L’échec, quelle belle école !

Pour devenir un bon leader, nous avons besoin d’avoir une bonne mentalité. C’est une évidence. La bonne mentalité nous confère une bonne attitude en période de difficulté.

En tant que jeune entrepreneur, je résume mon parcours comme une succession de « down & up » ; un ensemble de chute sans abandon. 
Il y a 2 ans, nous avons créé un cabinet conseil en comptabilité et gestion d’entreprise. C’était une expérience assez stimulante. Nous étions motivés et pleins d’envies. Je me souviens que nous avons parcouru, pendant un mois, toute la commune de Cocody à la recherche de clients. Nous faisions ces trajets à pied sans manger, faute de moyens. Nos chaussures s’usaient et nous lâchaient quelquefois en route. Nous avions réussi à recenser plus de 300 entreprises. C’était physiquement et mentalement éprouvant mais nous nous disions que de là viendrait le succès de notre entreprise. Puis sont arrivés des problèmes internes qui ont conduit à l’arrêt de nos activités.

À ce propos, je conseille à ceux qui voudraient créer des entreprises plus tard de tout mettre en œuvre pour devenir de véritables Entrepreneurs et de s’entourer de gens qui partagent la même vision qu’eux. En effet, créer une entreprise et la gérer au quotidien ce n’est pas de l’eau à boire. Cela requiert de l’entrepreneur la culture de valeurs telles que le courage, la persévérance et surtout la résilience. C’est trois valeurs me semblent capitales dans cette aventure. Mais aujourd’hui, je veux vous parler de la résilience.

Ce mot désigne dans ce contexte, la capacité à se réorganiser après un échec pour continuer à poursuivre son objectif. L’échec de notre premier cabinet a été  une épreuve difficile. Financièrement premièrement, car nous y sommes sortis avec des dettes. Mais la grosse conséquence est plus mentale. Notre moral s’en est trouvé au plus bas fixe. Dans cette période, il est très facile de trouver des gens prompts à vous accuser et à vous reprocher tous les maux du monde. Elles n’hésitent pas une seconde à rire de vos échecs.
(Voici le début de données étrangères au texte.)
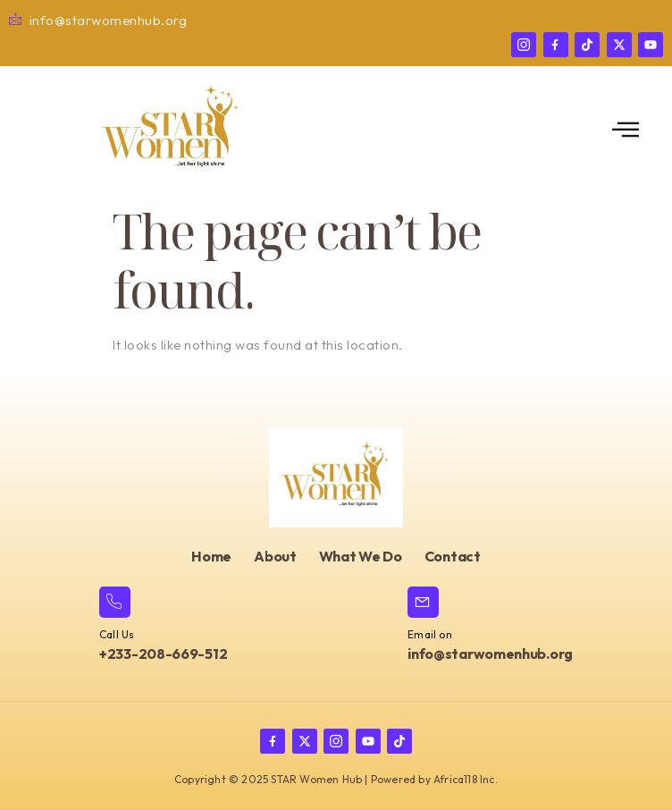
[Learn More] (163, 626)
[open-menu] (626, 130)
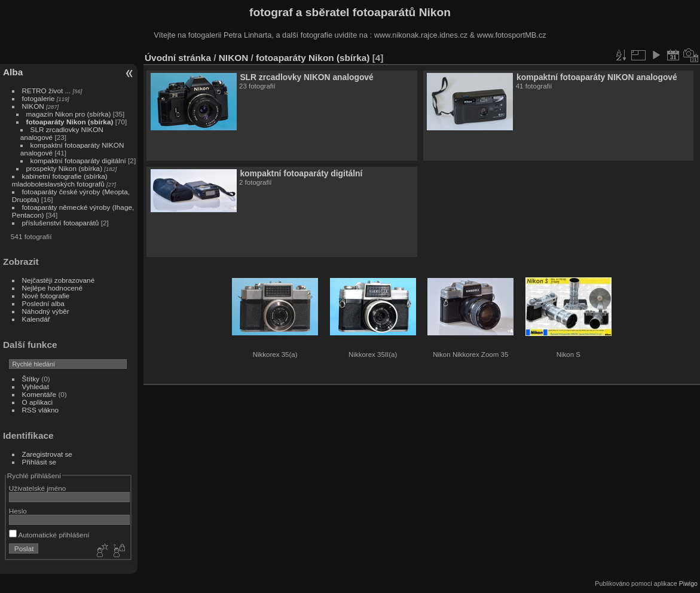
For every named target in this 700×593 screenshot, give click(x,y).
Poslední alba (43, 303)
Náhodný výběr (45, 311)
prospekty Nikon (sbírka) (65, 168)
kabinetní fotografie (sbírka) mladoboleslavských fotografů (60, 180)
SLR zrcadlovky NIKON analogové (306, 77)
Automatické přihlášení (49, 534)
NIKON (33, 106)
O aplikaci (38, 402)
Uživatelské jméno (37, 488)
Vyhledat (35, 386)
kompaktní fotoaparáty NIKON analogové (597, 77)
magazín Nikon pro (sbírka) (69, 114)
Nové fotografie (46, 295)
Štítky (30, 378)
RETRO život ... (47, 90)
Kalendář (36, 319)
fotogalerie (38, 98)
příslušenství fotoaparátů (60, 222)
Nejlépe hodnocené (52, 288)
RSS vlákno (40, 409)
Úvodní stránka (178, 57)
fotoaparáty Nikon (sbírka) (70, 121)
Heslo (18, 511)
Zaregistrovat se (47, 454)
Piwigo (688, 583)
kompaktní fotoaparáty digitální (78, 160)
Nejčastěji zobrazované (59, 280)
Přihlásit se (39, 461)
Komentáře (39, 394)
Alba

Voici des contraintes sociales auxquelles un leader se doit de faire absolument face, et pour cela il doit avoir un cœur large  pour recevoir toutes sortes d’invectives. Dans cette période, un mentor peut s’avérer déterminant. En ce qui me concerne, un entretien avec le pasteur Lee Jung Do, coordonnateur général de l’ONG International Youth Fellowship (IYF), organisation à laquelle j’appartiens, fut un moment décisif pour la suite.

Après lui avoir exposé l’état d’échec dans lequel je baignais, il m’a dit ceci : «Si tu peux apprendre quelque chose de cette situation alors tu n’auras rien perdu.»
Cette adresse à mon égard m’a poussé à réfléchir, à m’interroger : «Qu’est-ce que j’ai retenu de ces deux dernières années ? Qu’est-ce qui m’a échappé ? N’y aurait-il pas quelque chose à parfaire ?» En y pensant très sérieusement, j’ai décidé de continuer la marche avec beaucoup d’espoirs.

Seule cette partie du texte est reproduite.